## Exercise brief
Rewrite the entries from the line containing "This screenshot has" through the line containing "Action: pyautogui.click(x=200, y=290)", replacing "How do I perform" with "How can I carry out" and keeping everything else the same. Omit the pictures from your answer.

====== Input material

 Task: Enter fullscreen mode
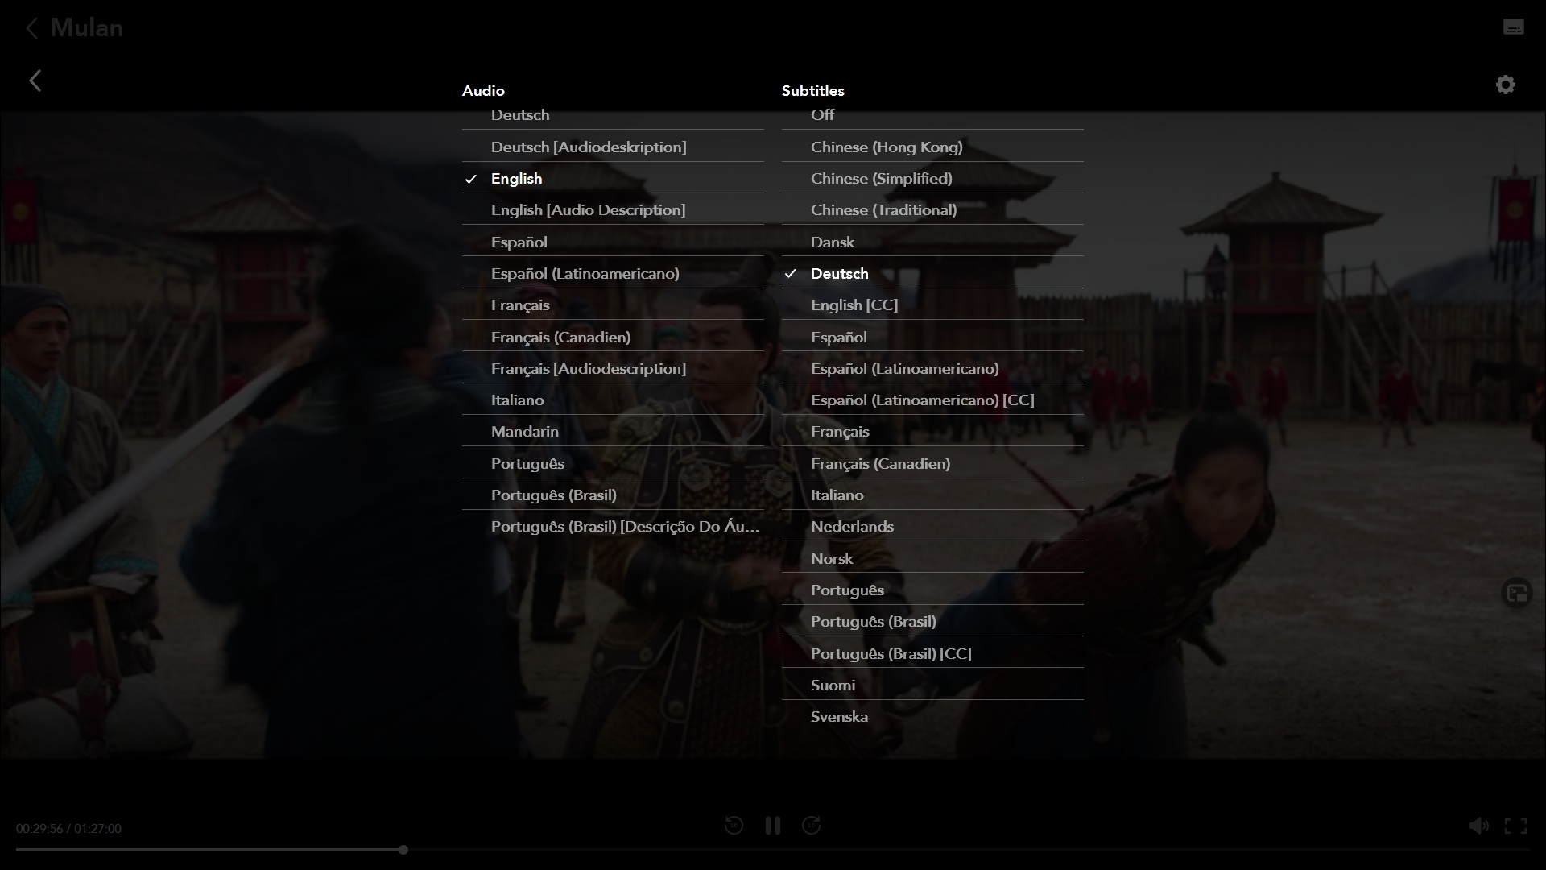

============
====== Input material

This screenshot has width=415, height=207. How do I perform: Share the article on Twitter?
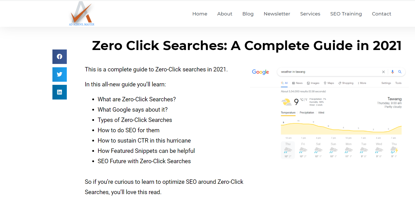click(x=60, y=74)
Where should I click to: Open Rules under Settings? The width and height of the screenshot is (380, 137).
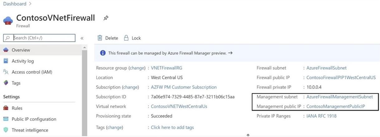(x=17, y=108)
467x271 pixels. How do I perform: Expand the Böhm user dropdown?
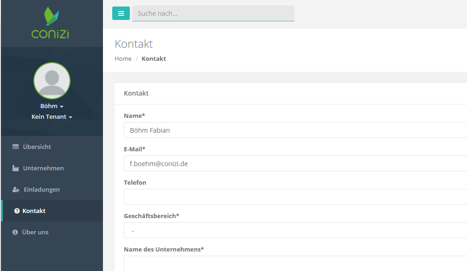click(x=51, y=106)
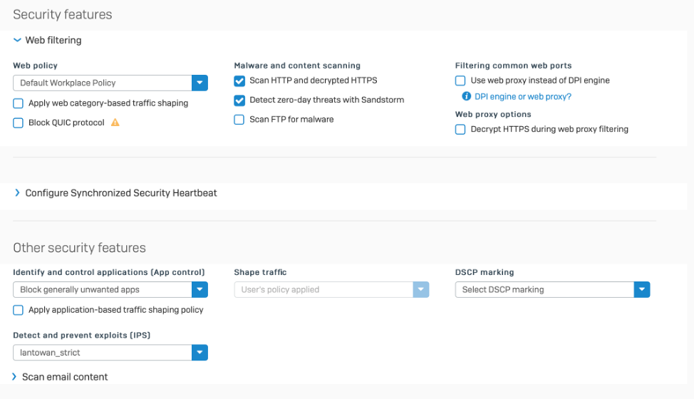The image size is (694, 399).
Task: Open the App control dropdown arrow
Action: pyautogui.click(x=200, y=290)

============

## Task solution
This screenshot has width=415, height=207. How can I carry out: Share the article on Twitter?
click(x=60, y=74)
Where should I click to: Open Rules under Settings? The width and height of the screenshot is (380, 137).
(x=17, y=108)
467x271 pixels. How can I carry out: Expand the Böhm user dropdown?
click(x=51, y=106)
The image size is (694, 399).
Task: Open the App control dropdown arrow
Action: pyautogui.click(x=200, y=290)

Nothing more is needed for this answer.